Dr. Guy serves as a DEI Executive Sponsor for the Community Outreach Workstream. 

From 1996 to 1998, he was a Helen Hay Whitney Postdoctoral Fellow in Cellular Biology focusing on the relationship between hedgehog signaling and sterol homeostasis with Drs. Brown and Goldstein at University of Texas Southwestern Medical Center, Dallas, TX. In 1998 he joined UCSF as an Assistant Professor with joint appointments in Pharmaceutical Chemistry and Cellular and Molecular Pharmacology. In 2002 he founded the Center for Chemical Diversity at UCSF, which provided access to high throughput chemistry to the campus. In 2003 he founded the Bay Area Screening Center, a joint endeavor between UCSF and the Gallo Institute that provided high throughput screening. These were subsequently merged into the Small Molecule Discovery Center. In 2005, he was promoted directly to Full Professor.
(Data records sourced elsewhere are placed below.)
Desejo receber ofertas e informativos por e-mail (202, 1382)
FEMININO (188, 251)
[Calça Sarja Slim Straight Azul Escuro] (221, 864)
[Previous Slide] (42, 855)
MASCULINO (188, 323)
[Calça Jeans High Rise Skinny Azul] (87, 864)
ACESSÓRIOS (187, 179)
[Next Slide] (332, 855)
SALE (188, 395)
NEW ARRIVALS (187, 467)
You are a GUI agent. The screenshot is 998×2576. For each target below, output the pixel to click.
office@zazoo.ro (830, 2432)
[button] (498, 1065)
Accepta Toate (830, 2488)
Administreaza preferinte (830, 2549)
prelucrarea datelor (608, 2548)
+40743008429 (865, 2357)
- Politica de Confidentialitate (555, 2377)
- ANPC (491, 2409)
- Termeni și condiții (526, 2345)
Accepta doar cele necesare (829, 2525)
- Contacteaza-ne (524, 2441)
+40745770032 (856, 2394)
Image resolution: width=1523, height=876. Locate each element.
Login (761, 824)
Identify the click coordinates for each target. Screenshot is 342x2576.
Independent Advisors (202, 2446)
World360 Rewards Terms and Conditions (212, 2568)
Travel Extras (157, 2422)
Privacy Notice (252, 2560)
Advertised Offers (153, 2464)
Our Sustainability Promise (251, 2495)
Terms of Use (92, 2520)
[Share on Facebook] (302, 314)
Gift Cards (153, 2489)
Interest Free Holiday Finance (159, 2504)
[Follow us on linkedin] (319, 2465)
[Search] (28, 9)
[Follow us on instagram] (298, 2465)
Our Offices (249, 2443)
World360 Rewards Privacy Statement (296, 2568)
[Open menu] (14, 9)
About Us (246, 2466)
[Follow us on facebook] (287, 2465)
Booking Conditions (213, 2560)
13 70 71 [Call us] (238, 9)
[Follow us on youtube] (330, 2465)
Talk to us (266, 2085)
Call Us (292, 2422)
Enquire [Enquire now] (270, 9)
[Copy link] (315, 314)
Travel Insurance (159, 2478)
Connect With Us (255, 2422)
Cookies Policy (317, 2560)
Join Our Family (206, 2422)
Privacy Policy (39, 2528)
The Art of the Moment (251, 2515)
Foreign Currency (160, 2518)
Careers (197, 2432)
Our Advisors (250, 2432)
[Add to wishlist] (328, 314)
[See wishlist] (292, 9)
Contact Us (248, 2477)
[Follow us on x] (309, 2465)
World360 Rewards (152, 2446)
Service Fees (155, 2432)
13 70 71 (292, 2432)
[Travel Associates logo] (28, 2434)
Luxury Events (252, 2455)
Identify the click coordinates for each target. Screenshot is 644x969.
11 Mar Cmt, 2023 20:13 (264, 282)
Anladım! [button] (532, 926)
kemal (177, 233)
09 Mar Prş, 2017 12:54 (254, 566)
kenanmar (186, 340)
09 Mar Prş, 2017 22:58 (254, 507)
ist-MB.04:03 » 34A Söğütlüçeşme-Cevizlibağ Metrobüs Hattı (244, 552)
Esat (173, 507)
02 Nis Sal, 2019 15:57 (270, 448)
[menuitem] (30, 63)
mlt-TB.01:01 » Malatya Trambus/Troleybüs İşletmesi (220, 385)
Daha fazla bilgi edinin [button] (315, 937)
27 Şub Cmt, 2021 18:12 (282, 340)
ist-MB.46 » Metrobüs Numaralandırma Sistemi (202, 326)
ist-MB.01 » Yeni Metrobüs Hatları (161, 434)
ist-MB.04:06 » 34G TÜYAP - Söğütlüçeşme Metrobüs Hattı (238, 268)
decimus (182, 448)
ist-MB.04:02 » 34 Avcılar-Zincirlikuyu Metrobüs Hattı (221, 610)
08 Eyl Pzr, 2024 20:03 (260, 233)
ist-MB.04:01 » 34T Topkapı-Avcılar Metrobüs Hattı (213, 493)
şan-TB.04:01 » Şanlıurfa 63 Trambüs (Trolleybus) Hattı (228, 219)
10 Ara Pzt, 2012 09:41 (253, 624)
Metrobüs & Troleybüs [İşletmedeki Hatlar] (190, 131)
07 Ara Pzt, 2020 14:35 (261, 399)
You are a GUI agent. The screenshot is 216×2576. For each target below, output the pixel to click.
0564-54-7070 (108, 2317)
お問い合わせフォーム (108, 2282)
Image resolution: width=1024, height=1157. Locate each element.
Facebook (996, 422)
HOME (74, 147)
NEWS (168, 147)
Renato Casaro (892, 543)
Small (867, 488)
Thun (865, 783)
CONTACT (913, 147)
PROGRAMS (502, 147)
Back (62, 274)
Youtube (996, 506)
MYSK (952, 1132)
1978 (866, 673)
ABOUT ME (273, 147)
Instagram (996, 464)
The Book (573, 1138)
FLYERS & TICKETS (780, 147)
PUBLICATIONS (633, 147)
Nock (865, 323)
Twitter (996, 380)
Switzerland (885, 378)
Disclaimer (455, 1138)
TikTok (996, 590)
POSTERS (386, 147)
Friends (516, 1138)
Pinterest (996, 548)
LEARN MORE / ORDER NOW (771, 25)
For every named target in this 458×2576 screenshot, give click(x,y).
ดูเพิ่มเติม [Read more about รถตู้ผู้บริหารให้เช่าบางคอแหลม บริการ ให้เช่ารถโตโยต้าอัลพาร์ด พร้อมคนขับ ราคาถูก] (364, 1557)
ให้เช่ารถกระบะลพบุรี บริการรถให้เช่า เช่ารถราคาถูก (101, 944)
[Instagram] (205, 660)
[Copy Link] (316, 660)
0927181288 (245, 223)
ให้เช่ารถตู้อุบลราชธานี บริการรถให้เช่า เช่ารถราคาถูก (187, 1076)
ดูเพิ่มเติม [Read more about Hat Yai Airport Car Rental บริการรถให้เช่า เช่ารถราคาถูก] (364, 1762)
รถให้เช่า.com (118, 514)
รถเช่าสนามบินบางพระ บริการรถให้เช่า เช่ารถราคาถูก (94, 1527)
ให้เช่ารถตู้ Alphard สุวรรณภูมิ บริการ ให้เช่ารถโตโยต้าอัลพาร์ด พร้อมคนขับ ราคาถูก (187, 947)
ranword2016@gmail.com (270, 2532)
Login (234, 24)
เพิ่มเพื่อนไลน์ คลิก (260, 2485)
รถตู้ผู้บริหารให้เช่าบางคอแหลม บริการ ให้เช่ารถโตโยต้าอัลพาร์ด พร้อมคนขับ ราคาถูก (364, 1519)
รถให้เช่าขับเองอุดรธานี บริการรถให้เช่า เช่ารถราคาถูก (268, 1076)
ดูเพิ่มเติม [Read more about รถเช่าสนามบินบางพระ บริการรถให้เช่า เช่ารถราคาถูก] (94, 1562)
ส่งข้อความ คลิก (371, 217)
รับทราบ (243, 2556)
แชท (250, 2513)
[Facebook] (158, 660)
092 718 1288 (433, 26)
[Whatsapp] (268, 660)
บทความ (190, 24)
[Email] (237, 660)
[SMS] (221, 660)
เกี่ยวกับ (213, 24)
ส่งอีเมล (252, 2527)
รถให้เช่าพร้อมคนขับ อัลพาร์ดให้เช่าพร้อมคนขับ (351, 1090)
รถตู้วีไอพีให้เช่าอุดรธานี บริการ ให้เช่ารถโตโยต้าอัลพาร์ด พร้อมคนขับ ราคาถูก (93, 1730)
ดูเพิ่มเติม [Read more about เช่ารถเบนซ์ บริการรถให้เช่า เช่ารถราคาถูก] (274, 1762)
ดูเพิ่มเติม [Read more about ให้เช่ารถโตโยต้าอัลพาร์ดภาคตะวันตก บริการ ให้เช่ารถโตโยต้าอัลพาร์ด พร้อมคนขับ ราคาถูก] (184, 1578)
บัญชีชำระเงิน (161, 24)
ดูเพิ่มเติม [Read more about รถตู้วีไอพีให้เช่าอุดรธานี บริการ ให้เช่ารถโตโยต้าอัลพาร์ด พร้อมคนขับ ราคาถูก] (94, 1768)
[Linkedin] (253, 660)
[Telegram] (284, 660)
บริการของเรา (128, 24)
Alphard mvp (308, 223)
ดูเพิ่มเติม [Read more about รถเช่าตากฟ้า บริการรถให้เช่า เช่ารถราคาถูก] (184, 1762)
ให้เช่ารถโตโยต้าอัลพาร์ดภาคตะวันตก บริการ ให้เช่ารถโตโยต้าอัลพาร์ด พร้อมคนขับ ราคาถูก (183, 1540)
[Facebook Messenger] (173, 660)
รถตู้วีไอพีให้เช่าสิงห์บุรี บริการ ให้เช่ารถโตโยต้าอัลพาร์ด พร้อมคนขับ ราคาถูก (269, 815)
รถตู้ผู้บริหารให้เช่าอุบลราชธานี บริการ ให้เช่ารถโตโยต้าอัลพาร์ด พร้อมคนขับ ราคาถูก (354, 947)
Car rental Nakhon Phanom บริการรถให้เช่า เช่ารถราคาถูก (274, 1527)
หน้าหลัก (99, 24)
In 2005 he was recruited to St Jude Children’s Research Hospital, Memphis, TN, to found and chair the new department of Chemical Biology and Therapeutics where he was the Robert J. Ulrich Chair in Chemical Biology and Therapeutics. His research is focused on the discovery and development of novel small molecules that target the pathophysiology of orphan diseases, particularly pediatric oncology and protozoal infectious diseases. Most of his group’s work falls into the areas of chemical validation of novel targets, lead discovery and optimization of novel chemical matter for validated disease targets, and use of non-targeted whole-cell strategies for lead discovery and optimization.